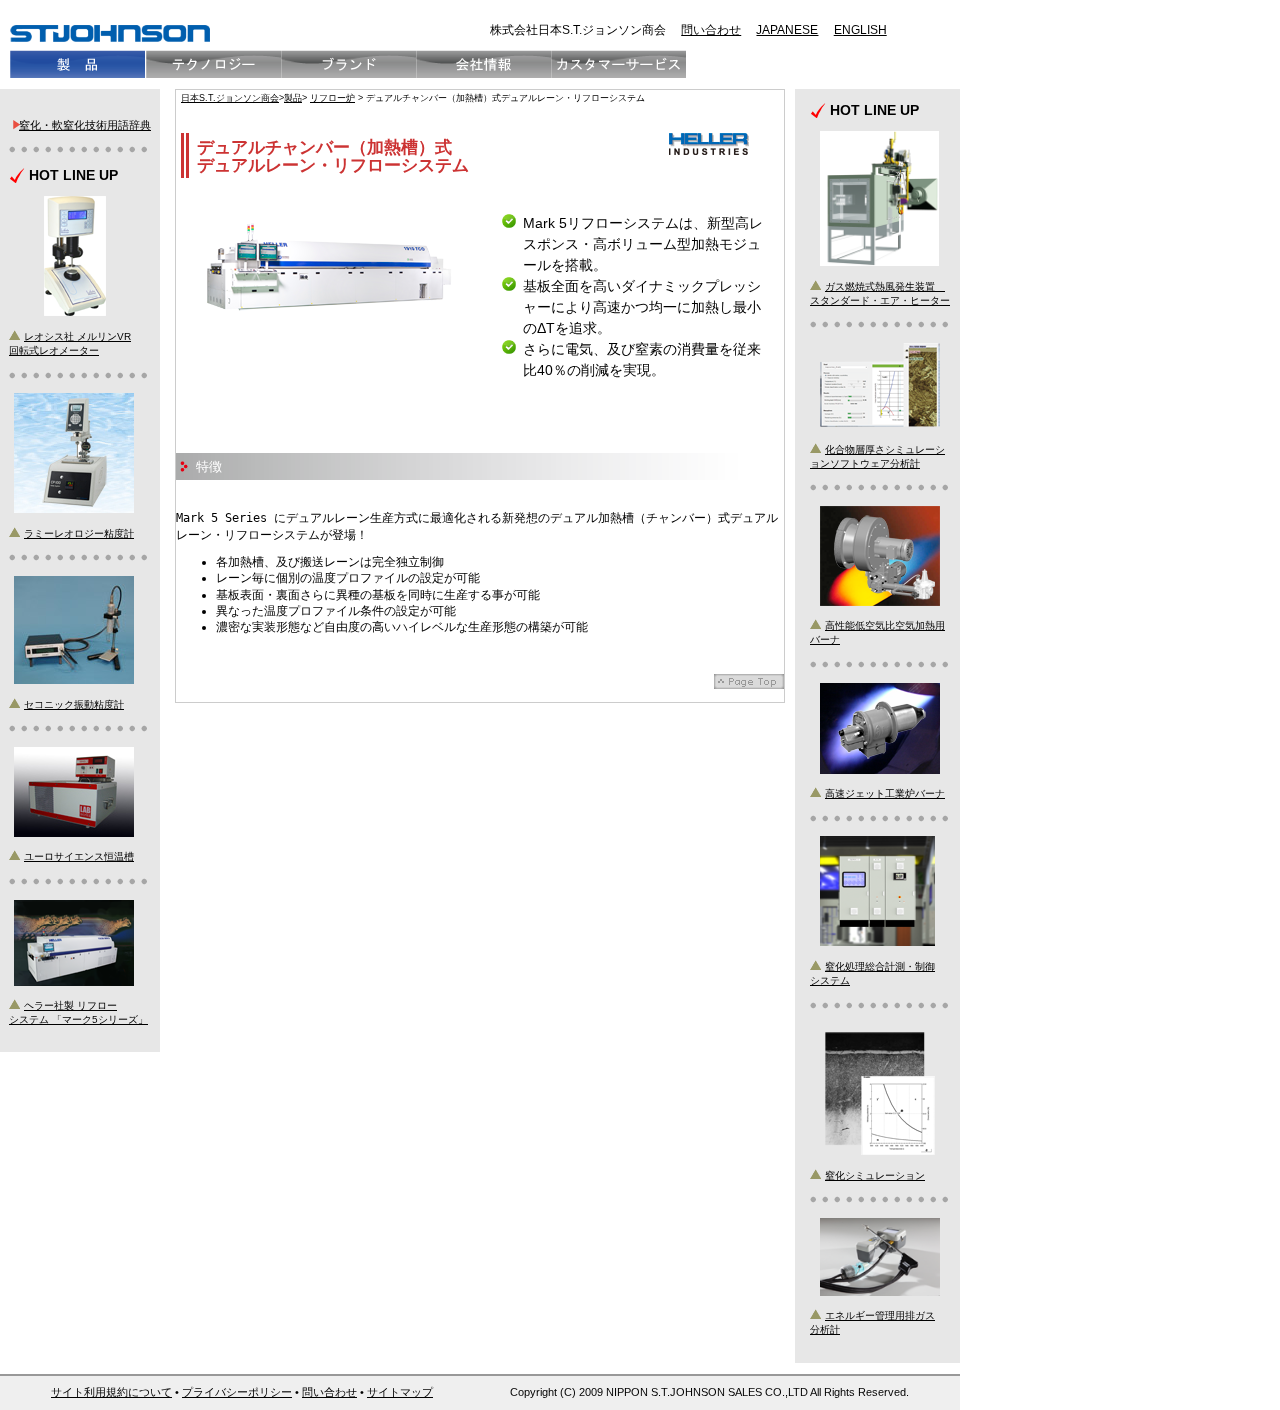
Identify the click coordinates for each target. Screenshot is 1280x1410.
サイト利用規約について (111, 1392)
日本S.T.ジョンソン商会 (230, 98)
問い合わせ (711, 30)
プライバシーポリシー (237, 1392)
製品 (293, 98)
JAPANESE (787, 30)
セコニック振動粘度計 (74, 704)
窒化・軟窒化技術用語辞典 (85, 125)
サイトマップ (400, 1392)
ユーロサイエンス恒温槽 (79, 856)
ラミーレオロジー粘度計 (79, 533)
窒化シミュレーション (875, 1175)
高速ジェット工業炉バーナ (885, 793)
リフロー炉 (332, 98)
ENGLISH (860, 30)
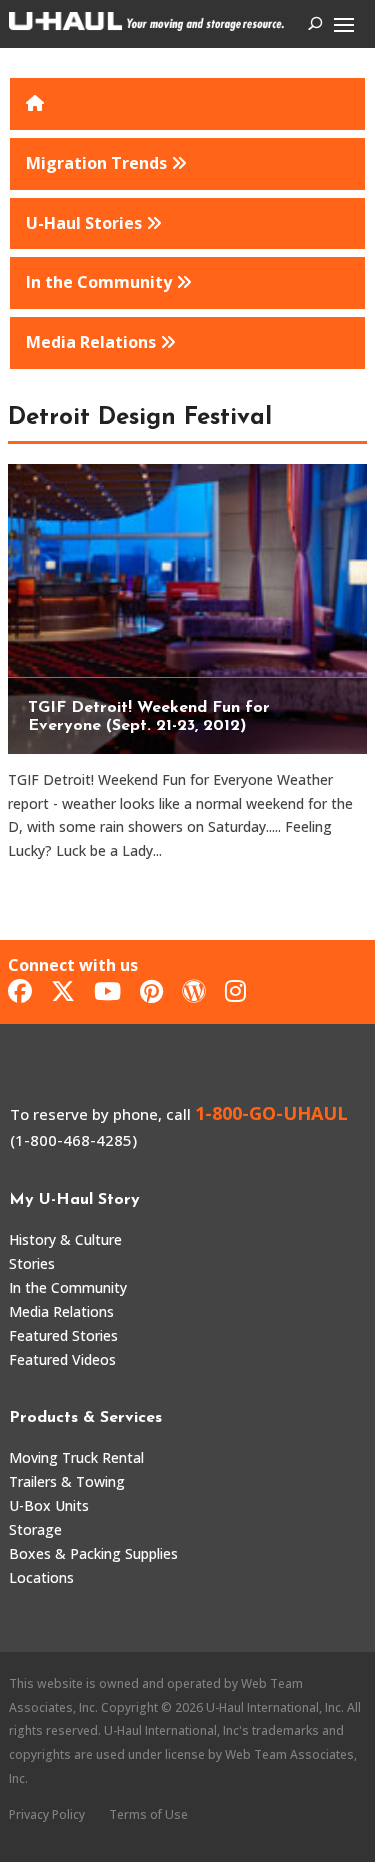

______

> [Your assignment] Please, without any pictures, retype the records exactly as they appear.

> [Solution to this exercise]
Identify the click coordinates for each target. Screenshot is 1280x1410.
サイト利用規約について (111, 1392)
日本S.T.ジョンソン商会 (230, 98)
問い合わせ (711, 30)
プライバシーポリシー (237, 1392)
製品 (293, 98)
JAPANESE (787, 30)
セコニック振動粘度計 (74, 704)
窒化・軟窒化技術用語辞典 (85, 125)
サイトマップ (400, 1392)
ユーロサイエンス恒温槽 (79, 856)
ラミーレオロジー粘度計 (79, 533)
窒化シミュレーション (875, 1175)
高速ジェット工業炉バーナ (885, 793)
リフロー炉 (332, 98)
ENGLISH (860, 30)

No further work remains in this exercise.